» **Your goal**
Find and copy the lines in the records beneath this task that contain the word "agent".

» **Task inputs**
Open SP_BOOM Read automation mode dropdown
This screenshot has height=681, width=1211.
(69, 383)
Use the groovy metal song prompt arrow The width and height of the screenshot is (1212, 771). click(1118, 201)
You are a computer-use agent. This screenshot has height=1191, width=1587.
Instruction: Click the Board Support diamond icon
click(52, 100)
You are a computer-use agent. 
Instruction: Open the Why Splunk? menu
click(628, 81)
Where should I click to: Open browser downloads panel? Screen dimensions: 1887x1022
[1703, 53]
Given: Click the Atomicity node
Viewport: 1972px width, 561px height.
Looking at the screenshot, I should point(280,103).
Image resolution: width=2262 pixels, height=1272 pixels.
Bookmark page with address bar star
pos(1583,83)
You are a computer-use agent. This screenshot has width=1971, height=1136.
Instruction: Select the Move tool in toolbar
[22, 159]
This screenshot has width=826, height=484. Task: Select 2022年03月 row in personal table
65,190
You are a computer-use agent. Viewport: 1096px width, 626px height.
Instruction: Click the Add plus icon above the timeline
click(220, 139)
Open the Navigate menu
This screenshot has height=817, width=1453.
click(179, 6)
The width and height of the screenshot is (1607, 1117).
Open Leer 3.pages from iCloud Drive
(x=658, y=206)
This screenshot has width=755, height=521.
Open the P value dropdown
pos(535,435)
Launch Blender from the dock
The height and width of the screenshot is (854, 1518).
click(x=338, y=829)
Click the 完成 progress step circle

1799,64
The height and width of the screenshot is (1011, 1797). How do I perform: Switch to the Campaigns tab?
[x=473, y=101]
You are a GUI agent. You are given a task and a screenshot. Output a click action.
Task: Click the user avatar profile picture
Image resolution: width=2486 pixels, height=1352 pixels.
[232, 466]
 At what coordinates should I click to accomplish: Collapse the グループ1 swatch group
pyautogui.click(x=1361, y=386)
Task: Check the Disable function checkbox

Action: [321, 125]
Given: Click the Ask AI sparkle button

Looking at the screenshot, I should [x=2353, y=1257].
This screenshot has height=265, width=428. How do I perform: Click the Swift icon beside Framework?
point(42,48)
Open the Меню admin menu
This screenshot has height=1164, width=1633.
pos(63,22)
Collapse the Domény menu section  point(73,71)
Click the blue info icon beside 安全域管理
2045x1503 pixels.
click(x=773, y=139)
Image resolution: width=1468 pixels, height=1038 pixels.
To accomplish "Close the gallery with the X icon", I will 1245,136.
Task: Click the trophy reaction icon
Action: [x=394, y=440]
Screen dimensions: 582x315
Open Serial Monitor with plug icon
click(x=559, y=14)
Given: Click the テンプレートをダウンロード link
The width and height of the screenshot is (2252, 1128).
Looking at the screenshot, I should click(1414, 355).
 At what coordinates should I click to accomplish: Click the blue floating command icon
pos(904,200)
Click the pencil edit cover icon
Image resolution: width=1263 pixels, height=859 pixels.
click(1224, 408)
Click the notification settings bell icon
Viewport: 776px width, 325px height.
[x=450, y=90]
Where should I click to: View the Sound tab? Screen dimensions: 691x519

» **Reply to the task**
You are a computer-use agent. This screenshot has height=1191, width=1587.
You are a computer-use agent. 
You are a computer-use agent. This screenshot has width=1971, height=1136.
You are a computer-use agent. Viewport: 1096px width, 626px height.
You are a GUI agent. You are given a task and a screenshot. Output a click action.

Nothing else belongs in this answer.